Location: 武汉大学-雷军楼一楼报告厅 

Shuran Zheng
Tsinghua University
Title:  Proper Dataset Valuation by Pointwise Mutual Information
Abstract:   Data plays a central role in the development of modern artificial intelligence, with high-quality data emerging as a key driver of model performance. This has prompted the development of various data curation methods in recent years. However, measuring the effectiveness of these data curation techniques remains a major challenge. Traditional evaluation methods, which assess a trained model's performance on specific benchmarks, risk promoting practices that merely make the data more similar to the test data. This issue exemplifies Goodhart’s law: when a measure becomes a target, it ceases to be a good measure.To address this, we propose an information-theoretic framework for evaluating data curation methods, where dataset quality is measured by its informativeness about the true model parameters using the Blackwell ordering. We compare informativeness by the Shannon mutual information of the evaluated data and the test data, and we propose a novel method for estimating the mutual information of datasets by training Bayesian models on embedded data and computing the mutual information from the model’s parameter posteriors. Experiments on real-world data demonstrate that our mutual information-based evaluation assigns appropriately lower scores to data curation strategies that reduce dataset informativeness, while traditional test score-based evaluation methods may favor data curation strategies that overfit to the test set but compromise the training data's informativeness.

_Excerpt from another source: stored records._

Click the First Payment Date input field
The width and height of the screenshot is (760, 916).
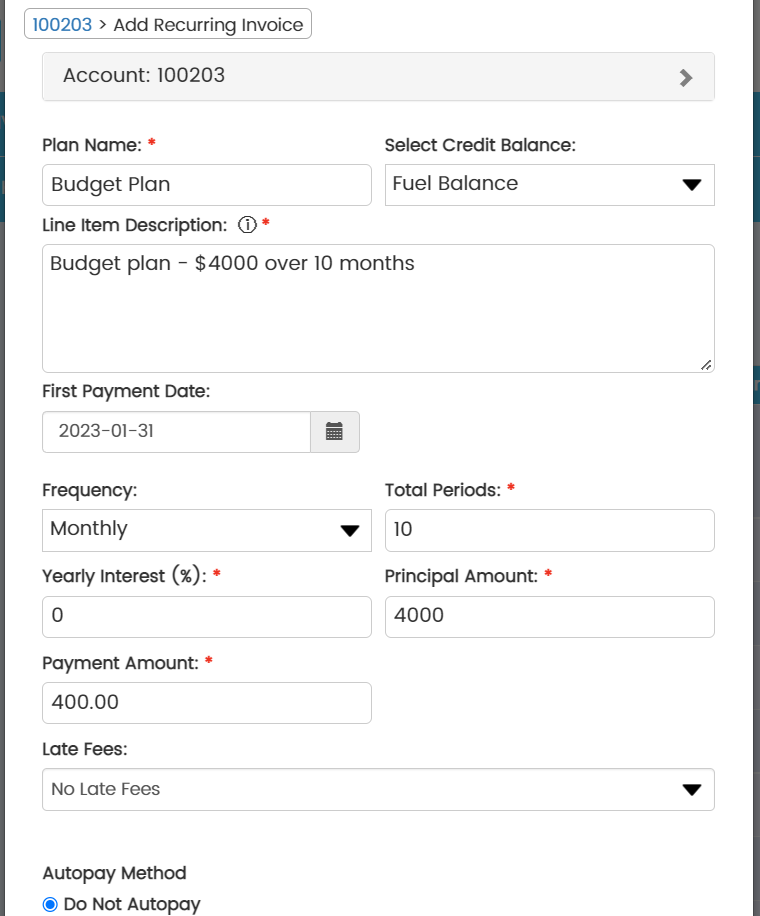(x=176, y=432)
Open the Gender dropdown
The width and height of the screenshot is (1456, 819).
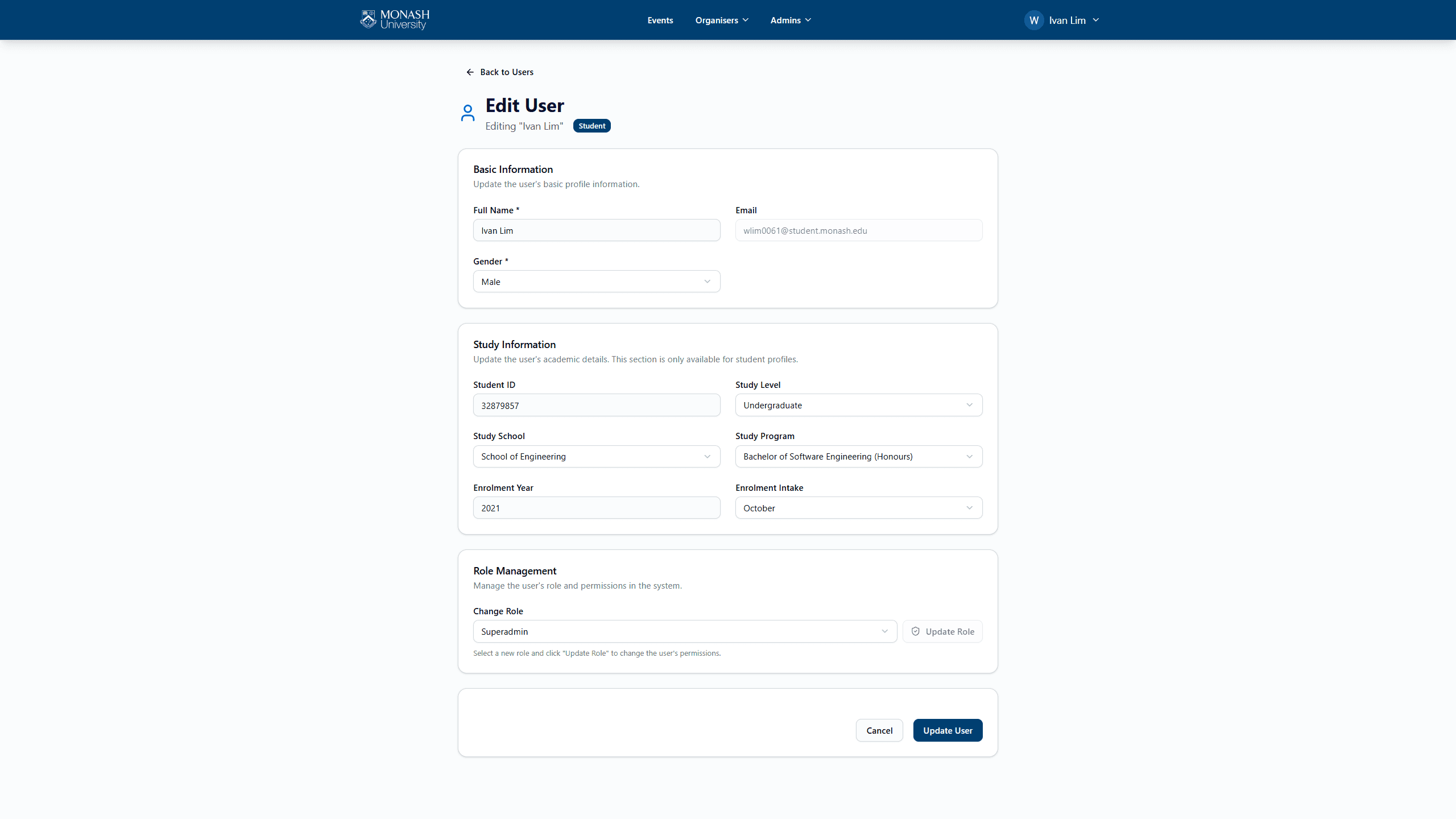coord(596,281)
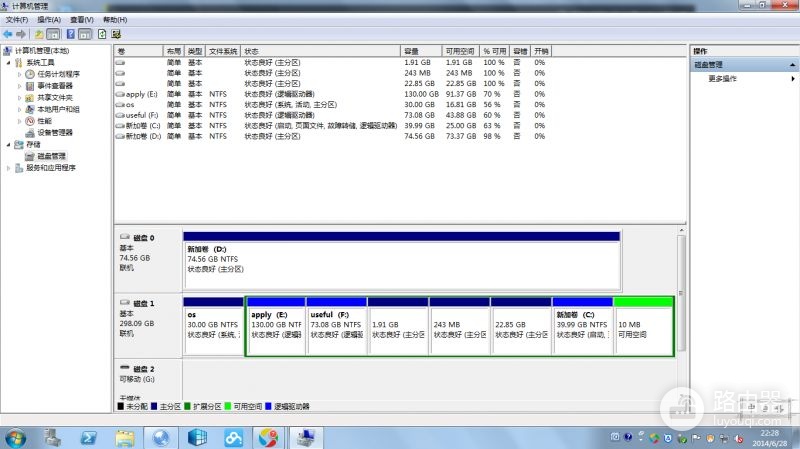Collapse the 系统工具 tree node
The image size is (800, 449).
9,62
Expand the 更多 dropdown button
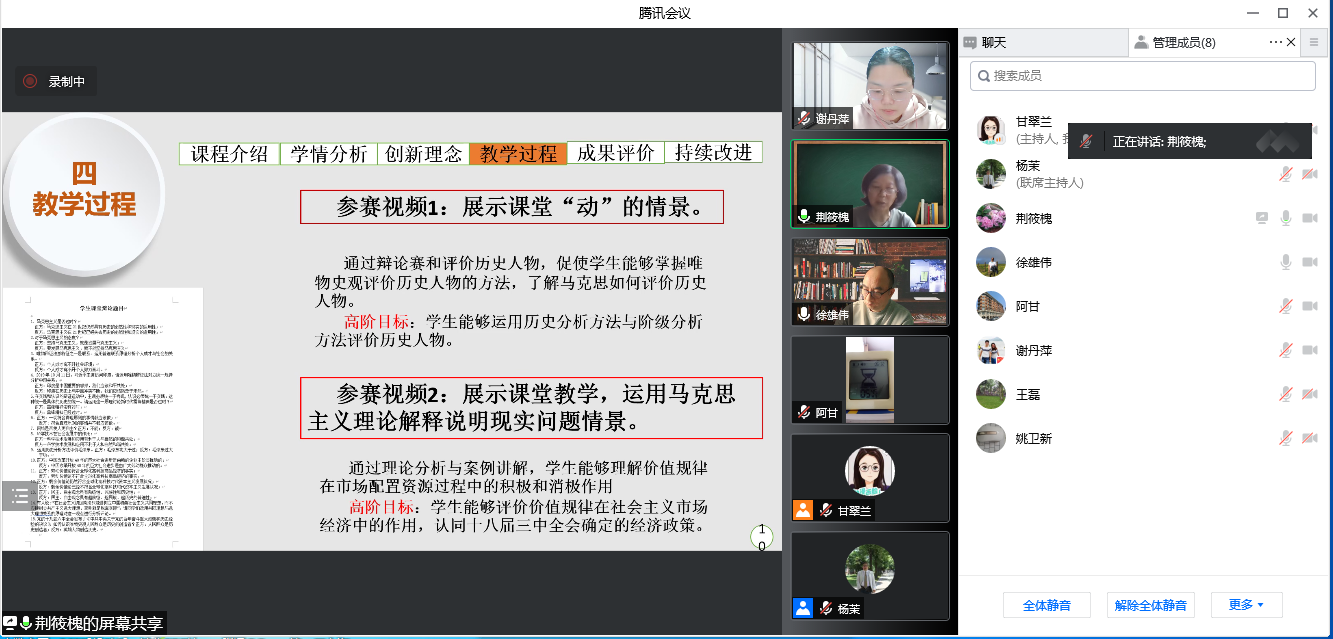 point(1246,605)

CV:   Shuran Zheng is a tenure-track Assistant Professor in the Institute for Interdisciplinary Information Sciences at Tsinghua University. She obtained my Ph.D. in Computer Science from Harvard University, and was a postdoctoral researcher at Carnegie Mellon University, a Student Researcher in the Market Algorithms Group at Google Research NYC. Her research lies at the intersection of Computer Science and Economics, and she is particularly interested in understanding the value of data and information. She explores various areas including data valuation, data markets, information elicitation, information aggregation, and information design.